> [Problem]
Below are the entries to work from; restate word for word the portion that opens with the line containing "Where should I click to: Open the 转生" and closes with the line containing "Task: Select the cursor arrow tool", keeping both.

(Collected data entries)
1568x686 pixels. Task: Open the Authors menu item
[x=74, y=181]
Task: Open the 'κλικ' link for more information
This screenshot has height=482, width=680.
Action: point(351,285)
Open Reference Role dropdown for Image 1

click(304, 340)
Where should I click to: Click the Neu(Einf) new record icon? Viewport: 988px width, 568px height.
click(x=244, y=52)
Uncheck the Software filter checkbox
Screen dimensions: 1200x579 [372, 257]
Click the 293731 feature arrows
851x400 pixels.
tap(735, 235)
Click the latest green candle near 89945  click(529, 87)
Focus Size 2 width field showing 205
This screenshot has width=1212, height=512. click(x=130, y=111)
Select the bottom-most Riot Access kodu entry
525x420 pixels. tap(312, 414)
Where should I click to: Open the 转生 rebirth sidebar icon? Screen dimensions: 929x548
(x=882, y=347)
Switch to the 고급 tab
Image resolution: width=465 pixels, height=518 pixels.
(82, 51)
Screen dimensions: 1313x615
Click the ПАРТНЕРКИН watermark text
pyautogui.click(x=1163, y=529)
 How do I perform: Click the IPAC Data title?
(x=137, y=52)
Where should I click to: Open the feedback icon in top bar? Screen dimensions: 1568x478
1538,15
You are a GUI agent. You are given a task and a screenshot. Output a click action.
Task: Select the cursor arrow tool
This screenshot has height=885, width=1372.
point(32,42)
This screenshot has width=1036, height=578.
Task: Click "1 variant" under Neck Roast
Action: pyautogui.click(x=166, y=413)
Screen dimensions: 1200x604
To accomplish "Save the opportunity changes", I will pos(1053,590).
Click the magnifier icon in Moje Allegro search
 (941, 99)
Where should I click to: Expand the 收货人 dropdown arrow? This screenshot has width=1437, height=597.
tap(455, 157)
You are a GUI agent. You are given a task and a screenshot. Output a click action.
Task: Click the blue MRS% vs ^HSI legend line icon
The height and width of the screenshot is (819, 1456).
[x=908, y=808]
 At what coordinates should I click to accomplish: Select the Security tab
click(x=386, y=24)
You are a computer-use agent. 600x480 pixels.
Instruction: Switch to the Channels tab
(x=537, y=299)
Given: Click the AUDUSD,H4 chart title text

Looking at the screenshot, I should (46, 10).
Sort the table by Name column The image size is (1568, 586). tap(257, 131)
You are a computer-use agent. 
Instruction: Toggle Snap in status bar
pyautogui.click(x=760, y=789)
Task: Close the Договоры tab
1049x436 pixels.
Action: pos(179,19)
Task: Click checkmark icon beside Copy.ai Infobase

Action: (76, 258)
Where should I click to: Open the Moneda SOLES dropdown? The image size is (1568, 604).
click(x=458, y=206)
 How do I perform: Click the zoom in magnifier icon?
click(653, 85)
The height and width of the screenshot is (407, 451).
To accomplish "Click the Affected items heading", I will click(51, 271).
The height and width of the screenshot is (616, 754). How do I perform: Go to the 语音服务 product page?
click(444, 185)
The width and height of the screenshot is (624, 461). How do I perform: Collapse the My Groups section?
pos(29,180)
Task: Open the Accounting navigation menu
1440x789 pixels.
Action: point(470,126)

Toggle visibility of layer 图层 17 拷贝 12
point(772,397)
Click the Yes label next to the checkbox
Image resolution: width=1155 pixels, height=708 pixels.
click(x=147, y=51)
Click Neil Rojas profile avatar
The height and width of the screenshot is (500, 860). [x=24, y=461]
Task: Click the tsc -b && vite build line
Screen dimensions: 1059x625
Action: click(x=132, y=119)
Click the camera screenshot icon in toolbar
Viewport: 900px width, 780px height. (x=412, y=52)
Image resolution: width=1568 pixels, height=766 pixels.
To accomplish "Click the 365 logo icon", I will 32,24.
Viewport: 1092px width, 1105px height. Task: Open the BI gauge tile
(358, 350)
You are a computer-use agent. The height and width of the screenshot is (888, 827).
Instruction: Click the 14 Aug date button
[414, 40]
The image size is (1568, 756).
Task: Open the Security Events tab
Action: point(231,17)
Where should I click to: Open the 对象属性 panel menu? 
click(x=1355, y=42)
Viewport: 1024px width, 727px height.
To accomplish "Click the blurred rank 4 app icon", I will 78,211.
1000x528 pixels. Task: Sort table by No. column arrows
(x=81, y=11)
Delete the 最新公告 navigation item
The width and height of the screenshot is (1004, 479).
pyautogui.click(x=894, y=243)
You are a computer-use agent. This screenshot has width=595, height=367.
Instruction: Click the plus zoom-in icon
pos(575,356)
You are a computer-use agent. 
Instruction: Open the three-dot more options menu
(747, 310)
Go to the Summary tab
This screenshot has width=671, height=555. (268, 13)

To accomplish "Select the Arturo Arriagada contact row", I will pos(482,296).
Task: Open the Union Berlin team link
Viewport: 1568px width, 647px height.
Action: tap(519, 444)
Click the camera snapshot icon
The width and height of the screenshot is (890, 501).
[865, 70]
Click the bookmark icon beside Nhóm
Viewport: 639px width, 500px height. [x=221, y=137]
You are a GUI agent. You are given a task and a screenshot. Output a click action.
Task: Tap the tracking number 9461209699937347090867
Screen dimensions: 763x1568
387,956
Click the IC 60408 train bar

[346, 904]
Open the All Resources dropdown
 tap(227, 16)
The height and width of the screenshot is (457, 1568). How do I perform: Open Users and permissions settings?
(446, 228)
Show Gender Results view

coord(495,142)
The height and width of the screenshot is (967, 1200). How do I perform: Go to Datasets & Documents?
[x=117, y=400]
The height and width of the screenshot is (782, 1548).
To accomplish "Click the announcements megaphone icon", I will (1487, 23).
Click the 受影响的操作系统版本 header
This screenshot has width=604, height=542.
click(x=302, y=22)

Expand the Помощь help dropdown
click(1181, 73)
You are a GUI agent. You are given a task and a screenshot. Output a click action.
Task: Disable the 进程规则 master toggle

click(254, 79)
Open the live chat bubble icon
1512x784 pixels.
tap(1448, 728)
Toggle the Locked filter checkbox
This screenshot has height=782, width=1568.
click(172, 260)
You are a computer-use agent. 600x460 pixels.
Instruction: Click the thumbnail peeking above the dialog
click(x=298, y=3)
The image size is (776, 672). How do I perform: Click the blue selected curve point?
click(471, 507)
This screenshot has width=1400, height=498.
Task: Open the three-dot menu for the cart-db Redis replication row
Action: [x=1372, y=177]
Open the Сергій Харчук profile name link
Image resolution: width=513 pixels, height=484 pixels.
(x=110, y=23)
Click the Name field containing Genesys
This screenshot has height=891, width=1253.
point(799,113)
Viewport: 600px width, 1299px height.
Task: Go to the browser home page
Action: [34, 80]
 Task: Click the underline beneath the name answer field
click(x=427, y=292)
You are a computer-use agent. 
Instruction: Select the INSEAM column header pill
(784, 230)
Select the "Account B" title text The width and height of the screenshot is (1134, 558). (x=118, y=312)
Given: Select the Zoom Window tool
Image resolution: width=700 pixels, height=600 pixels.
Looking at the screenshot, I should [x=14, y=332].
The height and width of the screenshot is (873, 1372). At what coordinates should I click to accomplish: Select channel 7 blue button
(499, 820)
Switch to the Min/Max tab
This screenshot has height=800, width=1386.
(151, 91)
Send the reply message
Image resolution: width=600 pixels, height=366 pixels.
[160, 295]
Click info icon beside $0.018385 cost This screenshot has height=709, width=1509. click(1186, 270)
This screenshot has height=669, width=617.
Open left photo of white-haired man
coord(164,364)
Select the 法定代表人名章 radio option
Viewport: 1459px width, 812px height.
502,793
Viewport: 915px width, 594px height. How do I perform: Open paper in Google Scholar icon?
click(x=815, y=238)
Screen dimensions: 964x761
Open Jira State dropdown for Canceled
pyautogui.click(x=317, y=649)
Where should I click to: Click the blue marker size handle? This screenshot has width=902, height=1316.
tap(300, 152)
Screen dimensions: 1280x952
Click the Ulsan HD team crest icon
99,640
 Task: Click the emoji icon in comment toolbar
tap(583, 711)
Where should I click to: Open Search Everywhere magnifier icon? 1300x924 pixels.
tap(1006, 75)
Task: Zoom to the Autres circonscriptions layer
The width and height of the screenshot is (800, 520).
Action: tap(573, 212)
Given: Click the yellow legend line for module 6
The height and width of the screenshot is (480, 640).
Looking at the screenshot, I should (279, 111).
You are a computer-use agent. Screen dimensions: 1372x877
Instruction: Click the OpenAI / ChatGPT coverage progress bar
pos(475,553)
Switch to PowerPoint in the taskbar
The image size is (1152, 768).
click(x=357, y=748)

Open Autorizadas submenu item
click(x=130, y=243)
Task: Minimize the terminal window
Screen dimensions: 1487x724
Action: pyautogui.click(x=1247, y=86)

> [Result of this exercise]
Where should I click to: Open the 转生 rebirth sidebar icon? Screen dimensions: 929x548
(x=882, y=347)
Switch to the 고급 tab
Image resolution: width=465 pixels, height=518 pixels.
(82, 51)
Screen dimensions: 1313x615
Click the ПАРТНЕРКИН watermark text
pyautogui.click(x=1163, y=529)
 How do I perform: Click the IPAC Data title?
(x=137, y=52)
Where should I click to: Open the feedback icon in top bar? Screen dimensions: 1568x478
1538,15
You are a GUI agent. You are given a task and a screenshot. Output a click action.
Task: Select the cursor arrow tool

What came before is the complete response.